*** Input ***

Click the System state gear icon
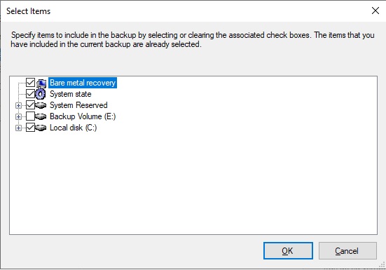The width and height of the screenshot is (386, 270). click(x=41, y=94)
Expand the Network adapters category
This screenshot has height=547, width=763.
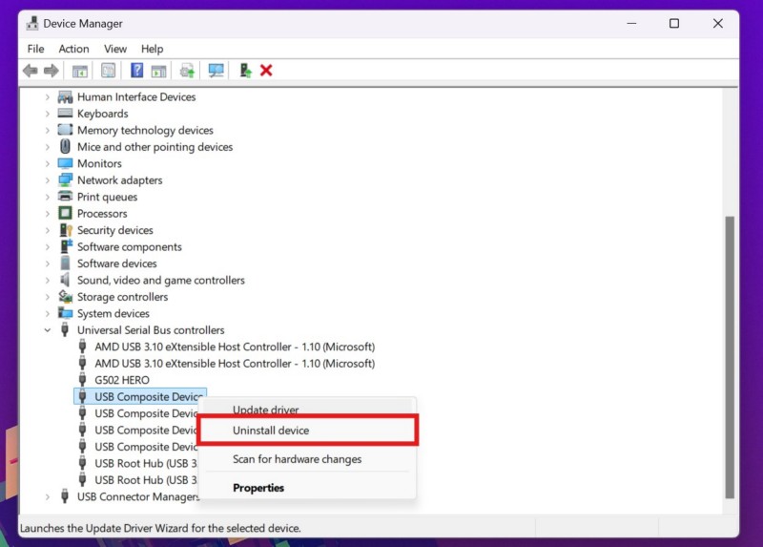tap(48, 180)
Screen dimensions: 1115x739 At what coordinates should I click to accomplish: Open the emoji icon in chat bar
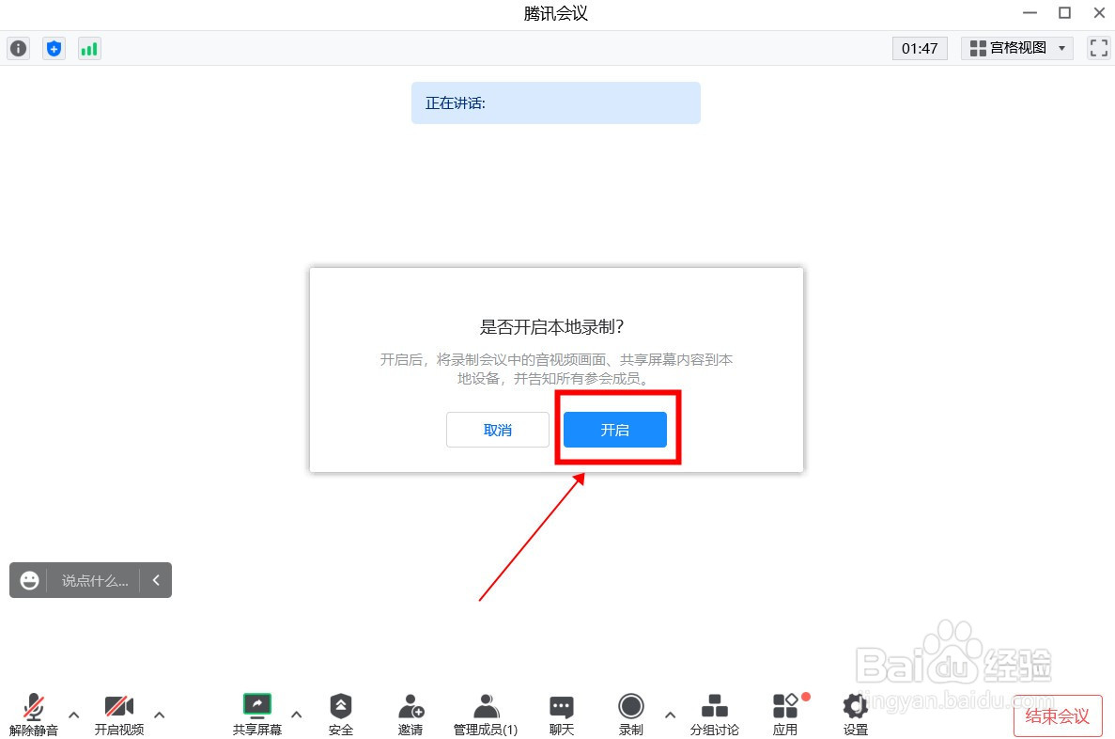point(28,580)
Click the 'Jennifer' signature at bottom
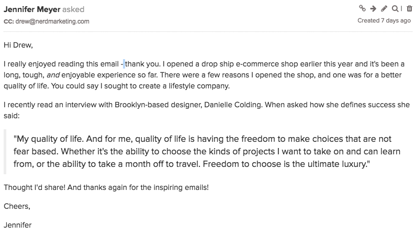The height and width of the screenshot is (236, 415). [x=17, y=225]
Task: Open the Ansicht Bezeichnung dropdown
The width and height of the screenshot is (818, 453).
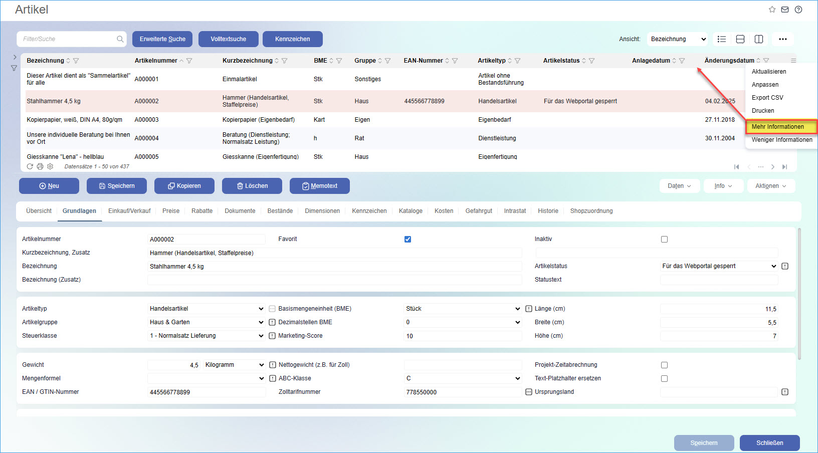Action: [x=677, y=39]
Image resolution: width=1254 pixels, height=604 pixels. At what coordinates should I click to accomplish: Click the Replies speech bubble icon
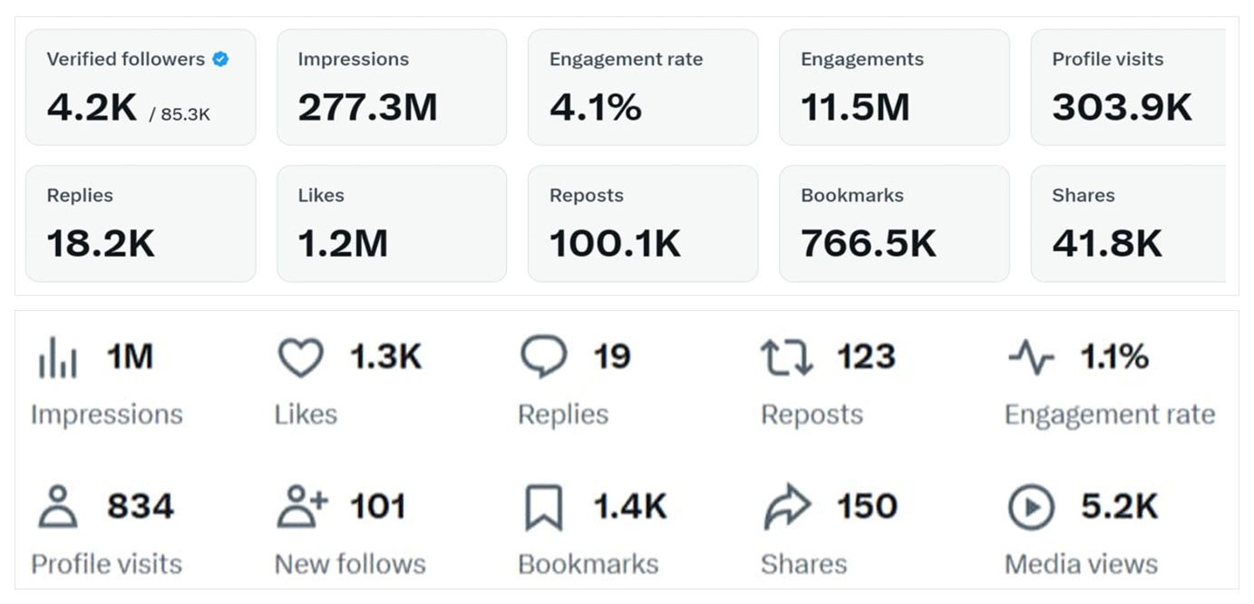544,356
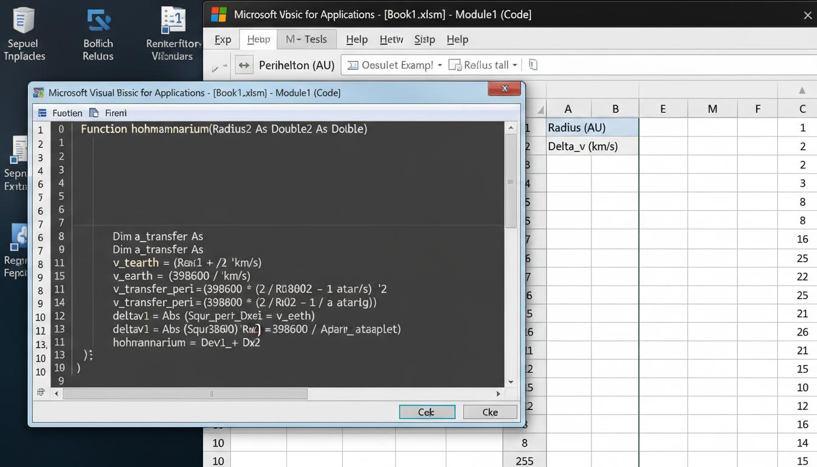Open the Rallus tall dropdown arrow
The height and width of the screenshot is (467, 817).
[x=515, y=65]
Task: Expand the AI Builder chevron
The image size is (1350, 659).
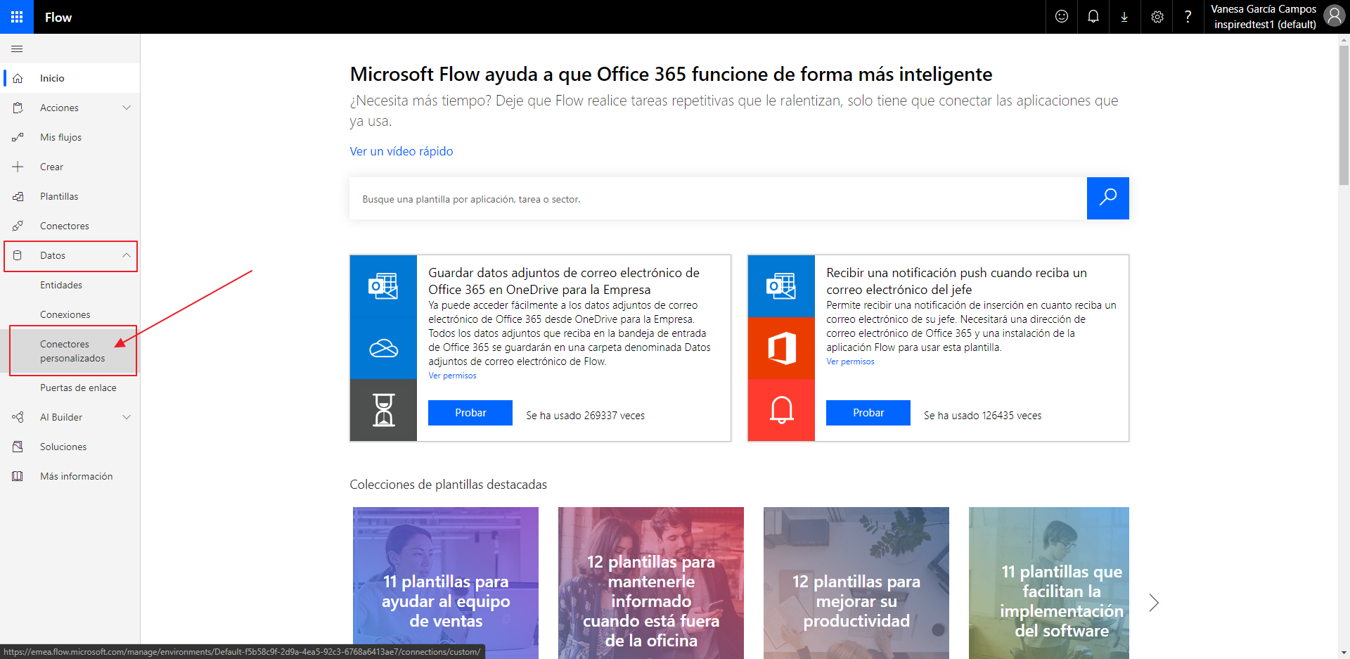Action: pos(127,417)
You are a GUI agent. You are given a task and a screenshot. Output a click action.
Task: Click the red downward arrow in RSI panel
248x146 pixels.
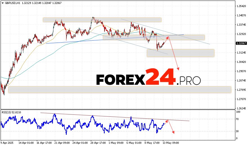click(171, 127)
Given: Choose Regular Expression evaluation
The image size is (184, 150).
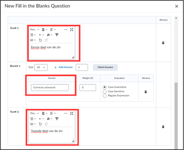Looking at the screenshot, I should tap(104, 96).
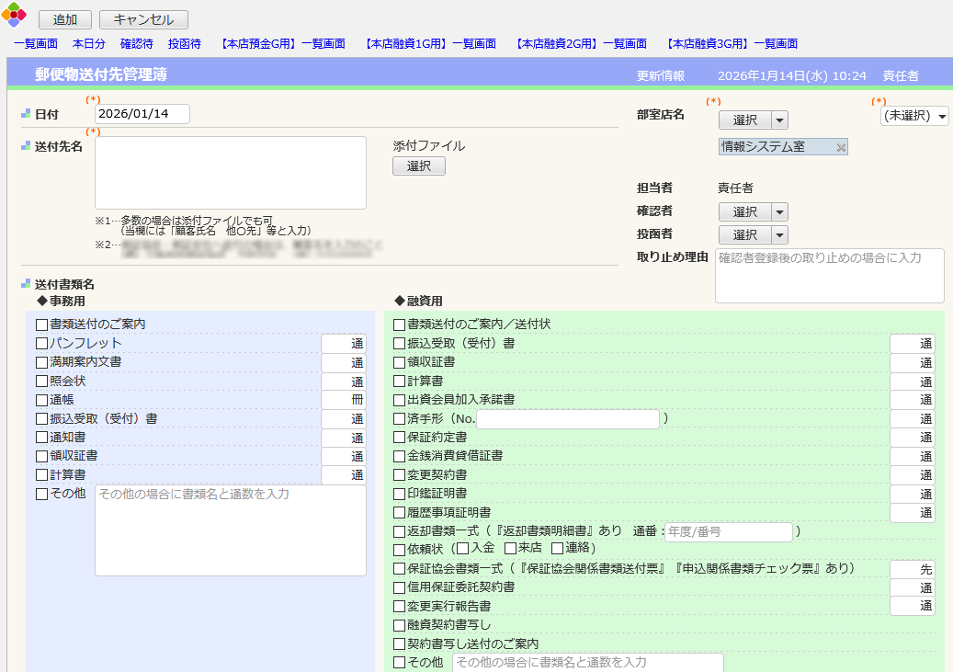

*** End of Input ***

Task description:
Set down the lines of the records above exactly, apart from the pictures.

Solution:
Click the System state gear icon
The width and height of the screenshot is (386, 270). click(x=41, y=94)
Expand the Network adapters category
This screenshot has height=547, width=763.
tap(48, 180)
Screen dimensions: 1115x739 At what coordinates should I click to accomplish: Open the emoji icon in chat bar
point(28,580)
Click the 'Jennifer' signature at bottom
The height and width of the screenshot is (236, 415). [x=17, y=225]
Task: Open the Ansicht Bezeichnung dropdown
The width and height of the screenshot is (818, 453).
Action: [x=677, y=39]
Image resolution: width=1254 pixels, height=604 pixels. At what coordinates should I click to accomplish: Click the Replies speech bubble icon
544,356
Open the Rallus tall dropdown arrow
The height and width of the screenshot is (467, 817).
[x=515, y=65]
Task: Expand the AI Builder chevron
The image size is (1350, 659).
Action: pos(127,417)
You are a GUI agent. You are given a task and a screenshot. Output a click action.
Task: Click the red downward arrow in RSI panel
248x146 pixels.
click(171, 127)
Given: Choose Regular Expression evaluation
The image size is (184, 150).
Looking at the screenshot, I should tap(104, 96).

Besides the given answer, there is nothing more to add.